Bradford v Robinson Rentals Ltd [1967] 1 All ER 267

The types of harms which can be claimed for under tortious negligence


The claimant, Bradford, was an employee of the defendants, Robinson Rentals, and in the course of his employment it was requested that he be sent to assist a colleague in a vehicle repair. This request was made in January, during a time at which the defendants were aware of particularly bad weather concerns resulting from an unusually cold winter. The trip necessitated the claimant to endure a travelling time of approximately 20 hours’ driving (a distance of 450 to 500 miles in total), with both the vehicle that Bradford was driving, and the vehicle he was driving to, lacking any form of heating function. Subsequently, the exposure to the severely cold weather resulted in the claimant developing injuries stemming from frostbite, despite that he took reasonable caution in dressing warmly.

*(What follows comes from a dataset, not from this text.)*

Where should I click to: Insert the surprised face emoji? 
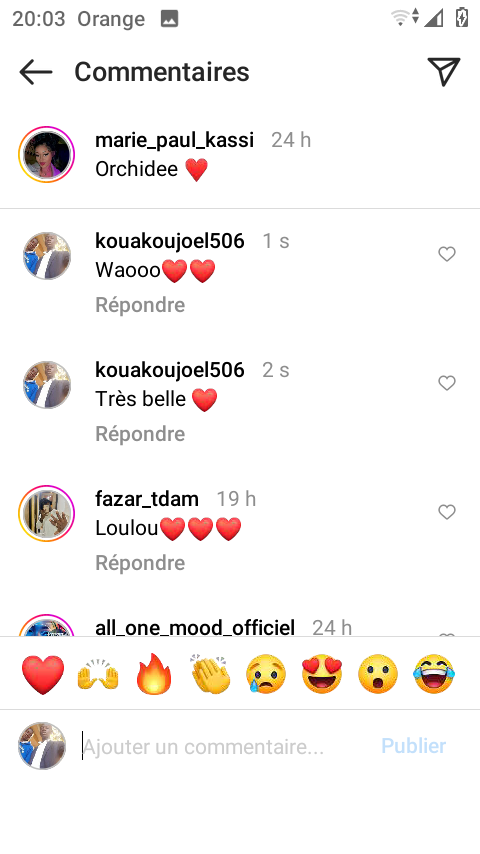(378, 674)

Were the injuries sustained by the claimant of the form that could be reasonably foreseen and thus claimed for in tort.


The Court applied Hughes v Lord Advocate [1963] 1 All ER 705 and found that whilst the claimant’s specific injuries were not foreseeable (due to the rarity of frostbite injuries in England), the kind of injury was foreseeable, namely injury resulting from exposure to extreme weather conditions. It was reaffirmed that in assessing harm, the precise injury need not have been anticipated, rather the defendant need only have been able to foresee an injury of that kind occurring.